O pelouro do Urbanismo e Espaço Público no executivo municipal está entregue a Catarina Araújo, que tinha integrado o executivo anterior, com outras funções.
A área de construção total é de 3.230 m2, com uma cércea de 12,24 metros. A obra tem um prazo para conclusão fixado em 540 dias, ou perto de ano e meio, num empreendimento que pertence à União de Freguesias de Aldoar, Foz do Douro e Nevogilde.
Em 25 de outubro de 2021, o então vereador Pedro Baganha revelou ter recusado a demolição do Café Bela Cruz, por considerar que o espaço faz parte do “imaginário” coletivo da cidade.
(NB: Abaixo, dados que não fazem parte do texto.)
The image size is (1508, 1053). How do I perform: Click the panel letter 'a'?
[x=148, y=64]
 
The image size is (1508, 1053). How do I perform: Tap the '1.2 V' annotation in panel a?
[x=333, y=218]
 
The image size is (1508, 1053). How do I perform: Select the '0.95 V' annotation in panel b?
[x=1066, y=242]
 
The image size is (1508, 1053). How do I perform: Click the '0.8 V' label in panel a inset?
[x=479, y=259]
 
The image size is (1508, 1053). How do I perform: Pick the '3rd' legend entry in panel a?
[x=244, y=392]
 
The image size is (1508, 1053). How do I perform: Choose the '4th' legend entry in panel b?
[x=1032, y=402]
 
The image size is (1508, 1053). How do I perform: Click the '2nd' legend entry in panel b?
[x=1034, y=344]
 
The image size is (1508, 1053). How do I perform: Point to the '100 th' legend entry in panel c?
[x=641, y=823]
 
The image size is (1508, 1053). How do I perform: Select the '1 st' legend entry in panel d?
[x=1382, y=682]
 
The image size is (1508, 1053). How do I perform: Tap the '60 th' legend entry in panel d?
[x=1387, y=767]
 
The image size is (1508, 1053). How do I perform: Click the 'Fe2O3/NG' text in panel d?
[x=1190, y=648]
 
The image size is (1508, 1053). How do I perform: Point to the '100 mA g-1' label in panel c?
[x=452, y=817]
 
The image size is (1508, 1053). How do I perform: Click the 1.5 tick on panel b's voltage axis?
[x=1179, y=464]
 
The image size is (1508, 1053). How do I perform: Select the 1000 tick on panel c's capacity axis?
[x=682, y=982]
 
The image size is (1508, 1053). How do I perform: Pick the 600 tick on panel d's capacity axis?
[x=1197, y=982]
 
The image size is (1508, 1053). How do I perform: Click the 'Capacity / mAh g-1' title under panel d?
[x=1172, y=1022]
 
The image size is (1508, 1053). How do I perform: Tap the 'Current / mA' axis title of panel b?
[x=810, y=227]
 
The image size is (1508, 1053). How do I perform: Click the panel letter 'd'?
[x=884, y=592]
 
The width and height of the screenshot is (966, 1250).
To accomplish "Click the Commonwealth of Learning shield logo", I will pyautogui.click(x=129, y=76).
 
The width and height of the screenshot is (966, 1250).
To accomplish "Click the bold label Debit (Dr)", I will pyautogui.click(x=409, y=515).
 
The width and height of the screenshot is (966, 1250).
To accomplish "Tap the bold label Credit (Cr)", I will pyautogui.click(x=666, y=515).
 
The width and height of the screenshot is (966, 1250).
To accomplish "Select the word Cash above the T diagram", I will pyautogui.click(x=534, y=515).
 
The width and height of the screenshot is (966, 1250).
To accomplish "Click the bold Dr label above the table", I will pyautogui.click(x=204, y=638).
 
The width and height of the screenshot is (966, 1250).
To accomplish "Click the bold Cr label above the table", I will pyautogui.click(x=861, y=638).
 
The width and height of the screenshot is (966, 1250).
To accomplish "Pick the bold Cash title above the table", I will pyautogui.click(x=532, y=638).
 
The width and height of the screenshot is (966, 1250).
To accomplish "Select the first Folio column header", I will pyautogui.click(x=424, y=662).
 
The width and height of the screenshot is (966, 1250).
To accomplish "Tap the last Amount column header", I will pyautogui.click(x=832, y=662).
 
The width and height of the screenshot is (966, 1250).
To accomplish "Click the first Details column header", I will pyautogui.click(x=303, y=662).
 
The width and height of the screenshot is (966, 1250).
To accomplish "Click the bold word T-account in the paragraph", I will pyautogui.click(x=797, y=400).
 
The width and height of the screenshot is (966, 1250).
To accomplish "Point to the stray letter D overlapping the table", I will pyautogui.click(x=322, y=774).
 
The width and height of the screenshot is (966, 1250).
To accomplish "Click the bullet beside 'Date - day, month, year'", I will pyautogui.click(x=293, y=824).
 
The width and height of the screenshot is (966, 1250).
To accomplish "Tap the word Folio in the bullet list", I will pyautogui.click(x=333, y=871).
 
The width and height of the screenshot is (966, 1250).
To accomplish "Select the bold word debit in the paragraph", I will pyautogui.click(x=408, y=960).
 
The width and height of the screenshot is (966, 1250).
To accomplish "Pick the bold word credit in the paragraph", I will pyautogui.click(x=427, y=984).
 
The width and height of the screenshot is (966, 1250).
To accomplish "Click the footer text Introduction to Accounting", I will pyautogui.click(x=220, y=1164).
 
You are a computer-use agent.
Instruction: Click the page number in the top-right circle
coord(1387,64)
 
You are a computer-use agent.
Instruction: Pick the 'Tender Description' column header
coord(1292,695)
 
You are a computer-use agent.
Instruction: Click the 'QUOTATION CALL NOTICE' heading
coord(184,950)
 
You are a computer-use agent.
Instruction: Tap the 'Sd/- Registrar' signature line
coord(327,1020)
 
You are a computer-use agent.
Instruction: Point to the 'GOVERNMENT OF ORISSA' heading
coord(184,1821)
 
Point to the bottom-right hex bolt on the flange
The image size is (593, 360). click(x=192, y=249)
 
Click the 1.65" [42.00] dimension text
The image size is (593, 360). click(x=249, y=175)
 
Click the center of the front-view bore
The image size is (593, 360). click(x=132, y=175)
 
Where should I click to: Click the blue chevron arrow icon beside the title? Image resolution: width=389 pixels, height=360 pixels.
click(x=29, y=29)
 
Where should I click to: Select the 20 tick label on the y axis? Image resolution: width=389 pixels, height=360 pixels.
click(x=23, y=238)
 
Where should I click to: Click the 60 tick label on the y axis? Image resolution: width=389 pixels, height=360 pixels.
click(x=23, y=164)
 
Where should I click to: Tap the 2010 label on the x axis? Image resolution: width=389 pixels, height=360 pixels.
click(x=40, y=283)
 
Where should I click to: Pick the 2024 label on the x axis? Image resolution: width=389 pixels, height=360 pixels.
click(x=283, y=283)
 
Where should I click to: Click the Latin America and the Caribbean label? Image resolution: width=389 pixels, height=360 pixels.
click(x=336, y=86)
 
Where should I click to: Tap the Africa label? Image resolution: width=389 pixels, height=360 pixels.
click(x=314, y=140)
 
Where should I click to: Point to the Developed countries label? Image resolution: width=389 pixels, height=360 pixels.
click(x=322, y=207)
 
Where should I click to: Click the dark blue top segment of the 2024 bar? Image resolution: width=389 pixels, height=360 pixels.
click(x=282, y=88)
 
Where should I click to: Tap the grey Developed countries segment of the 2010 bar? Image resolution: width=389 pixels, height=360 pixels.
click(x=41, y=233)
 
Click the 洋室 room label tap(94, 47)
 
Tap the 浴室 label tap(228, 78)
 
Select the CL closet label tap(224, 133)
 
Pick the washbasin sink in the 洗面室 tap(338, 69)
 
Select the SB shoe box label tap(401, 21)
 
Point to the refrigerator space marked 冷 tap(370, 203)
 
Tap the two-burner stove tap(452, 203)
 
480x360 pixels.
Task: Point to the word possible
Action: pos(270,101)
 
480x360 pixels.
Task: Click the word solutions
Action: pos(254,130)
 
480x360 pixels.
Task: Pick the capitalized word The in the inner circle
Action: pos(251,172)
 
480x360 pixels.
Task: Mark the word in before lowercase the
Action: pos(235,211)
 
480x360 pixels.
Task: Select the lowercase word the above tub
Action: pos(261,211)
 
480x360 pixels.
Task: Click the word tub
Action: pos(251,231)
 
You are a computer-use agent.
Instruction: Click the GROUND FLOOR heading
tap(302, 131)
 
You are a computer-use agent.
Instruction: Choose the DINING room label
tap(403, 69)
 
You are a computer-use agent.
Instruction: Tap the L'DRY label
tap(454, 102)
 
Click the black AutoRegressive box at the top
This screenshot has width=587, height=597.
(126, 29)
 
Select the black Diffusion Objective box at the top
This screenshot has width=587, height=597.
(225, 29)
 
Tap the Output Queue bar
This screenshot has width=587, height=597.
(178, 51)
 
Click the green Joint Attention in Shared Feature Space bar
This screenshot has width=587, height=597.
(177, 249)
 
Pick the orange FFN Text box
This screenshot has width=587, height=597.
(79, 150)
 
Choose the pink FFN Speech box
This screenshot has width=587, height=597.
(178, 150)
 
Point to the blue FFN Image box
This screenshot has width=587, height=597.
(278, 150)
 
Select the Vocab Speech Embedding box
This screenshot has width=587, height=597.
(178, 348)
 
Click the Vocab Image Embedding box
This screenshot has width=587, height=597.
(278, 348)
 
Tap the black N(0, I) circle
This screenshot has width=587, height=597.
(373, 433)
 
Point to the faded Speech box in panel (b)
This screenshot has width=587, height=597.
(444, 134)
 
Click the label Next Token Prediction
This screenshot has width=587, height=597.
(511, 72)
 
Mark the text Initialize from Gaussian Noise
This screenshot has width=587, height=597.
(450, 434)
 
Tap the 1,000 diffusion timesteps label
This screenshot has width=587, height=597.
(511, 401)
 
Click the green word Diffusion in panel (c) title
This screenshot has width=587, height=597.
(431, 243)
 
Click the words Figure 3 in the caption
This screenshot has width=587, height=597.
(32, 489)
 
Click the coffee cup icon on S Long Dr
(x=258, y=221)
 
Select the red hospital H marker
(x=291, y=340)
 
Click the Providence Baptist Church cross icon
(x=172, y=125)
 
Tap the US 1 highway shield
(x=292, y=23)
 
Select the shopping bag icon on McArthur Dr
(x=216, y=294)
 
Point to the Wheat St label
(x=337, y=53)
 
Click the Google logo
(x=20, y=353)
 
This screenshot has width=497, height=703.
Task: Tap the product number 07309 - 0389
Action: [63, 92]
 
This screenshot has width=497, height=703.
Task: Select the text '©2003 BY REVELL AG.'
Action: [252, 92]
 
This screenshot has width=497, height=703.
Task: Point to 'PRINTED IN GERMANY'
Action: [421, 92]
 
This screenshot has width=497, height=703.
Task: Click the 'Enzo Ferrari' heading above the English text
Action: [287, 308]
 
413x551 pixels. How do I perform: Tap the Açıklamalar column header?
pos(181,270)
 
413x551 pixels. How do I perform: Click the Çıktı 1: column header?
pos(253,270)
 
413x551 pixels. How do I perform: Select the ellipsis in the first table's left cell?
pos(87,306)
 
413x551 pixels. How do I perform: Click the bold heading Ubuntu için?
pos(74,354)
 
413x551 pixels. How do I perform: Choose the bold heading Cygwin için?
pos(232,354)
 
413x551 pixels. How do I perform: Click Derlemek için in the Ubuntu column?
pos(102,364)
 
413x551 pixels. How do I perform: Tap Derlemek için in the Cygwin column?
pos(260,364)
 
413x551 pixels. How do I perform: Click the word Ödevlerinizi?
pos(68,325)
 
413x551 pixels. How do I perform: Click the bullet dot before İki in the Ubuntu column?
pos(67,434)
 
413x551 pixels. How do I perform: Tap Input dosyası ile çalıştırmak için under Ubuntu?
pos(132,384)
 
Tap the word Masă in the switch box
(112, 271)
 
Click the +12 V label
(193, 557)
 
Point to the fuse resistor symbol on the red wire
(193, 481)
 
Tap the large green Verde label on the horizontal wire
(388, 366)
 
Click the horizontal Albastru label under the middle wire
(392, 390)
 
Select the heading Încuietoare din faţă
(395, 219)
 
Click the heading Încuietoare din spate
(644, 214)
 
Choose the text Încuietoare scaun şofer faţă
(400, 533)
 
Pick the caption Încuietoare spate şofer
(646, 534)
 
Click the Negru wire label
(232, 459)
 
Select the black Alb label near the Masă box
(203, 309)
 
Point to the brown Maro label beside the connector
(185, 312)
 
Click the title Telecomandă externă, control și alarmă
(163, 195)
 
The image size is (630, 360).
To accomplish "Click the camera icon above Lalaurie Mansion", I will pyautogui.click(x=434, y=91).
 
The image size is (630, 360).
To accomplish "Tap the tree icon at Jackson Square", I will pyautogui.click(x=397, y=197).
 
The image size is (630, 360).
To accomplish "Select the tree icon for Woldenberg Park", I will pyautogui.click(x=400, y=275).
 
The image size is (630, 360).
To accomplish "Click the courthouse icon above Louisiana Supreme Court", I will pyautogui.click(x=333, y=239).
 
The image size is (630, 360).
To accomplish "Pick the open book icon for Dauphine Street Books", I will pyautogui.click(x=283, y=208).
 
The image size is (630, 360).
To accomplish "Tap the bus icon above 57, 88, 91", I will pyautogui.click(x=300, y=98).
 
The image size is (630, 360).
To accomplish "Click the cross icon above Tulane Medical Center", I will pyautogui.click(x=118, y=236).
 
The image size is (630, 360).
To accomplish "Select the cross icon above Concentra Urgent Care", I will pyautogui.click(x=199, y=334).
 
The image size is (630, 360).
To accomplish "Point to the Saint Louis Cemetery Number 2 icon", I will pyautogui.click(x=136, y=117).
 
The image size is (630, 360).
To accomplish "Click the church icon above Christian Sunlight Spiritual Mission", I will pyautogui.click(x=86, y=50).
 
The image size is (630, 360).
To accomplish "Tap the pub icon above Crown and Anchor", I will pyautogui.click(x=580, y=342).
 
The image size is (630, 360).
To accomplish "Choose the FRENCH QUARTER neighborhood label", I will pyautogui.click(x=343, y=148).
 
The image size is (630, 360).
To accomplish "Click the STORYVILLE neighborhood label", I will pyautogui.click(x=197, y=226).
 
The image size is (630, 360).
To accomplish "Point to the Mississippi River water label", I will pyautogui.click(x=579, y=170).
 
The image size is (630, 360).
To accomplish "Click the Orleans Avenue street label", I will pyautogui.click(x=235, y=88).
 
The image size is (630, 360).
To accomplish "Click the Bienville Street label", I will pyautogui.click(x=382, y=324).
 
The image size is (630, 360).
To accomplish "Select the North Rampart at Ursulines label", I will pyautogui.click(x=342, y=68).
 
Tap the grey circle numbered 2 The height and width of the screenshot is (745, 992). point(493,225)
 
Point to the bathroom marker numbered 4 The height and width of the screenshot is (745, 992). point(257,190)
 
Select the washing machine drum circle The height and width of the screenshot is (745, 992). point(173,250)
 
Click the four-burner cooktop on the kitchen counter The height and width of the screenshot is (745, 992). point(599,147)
“É um boato. O que está em curso é um Pedido de Informação Prévia [PIP] para aquele local. Esse PIP, num primeiro momento, chegou com pareceres positivos, mas eu não aceitei a demolição do café”, afirmou o vereador, após preocupações da oposição social-democrata.
À data, Pedro Baganha disse que edifício fazia “parte do imaginário coletivo da cidade do Porto” e, por isso, “qualquer nova proposta que para ali” surgisse teria de “preservar o fundamental”, o que para si constituía “a fachada para a Avenida da Boavista, o terraço superior e o torreão”.
Espaço nasceu como café em 1952
As origens deste espaço remontam a 1952, quando nasceu como café. Em 1989 ganhou outra vida, como clube, e mais tarde, em 2011, teve nova fase, como restaurante e ‘wine bar’.
Apesar das décadas de história, e da presença de mais de 70 anos na paisagem junto ao mar da cidade, o Bela Cruz foi também palco de polémicas - em 2017, um homem ficou com pena de prisão suspensa por incendiar, em 2015, aquele restaurante, do qual era sócio minoritário.
Antes, em 2008, um segurança que então trabalhava na discoteca foi baleado, ao separar um desacato.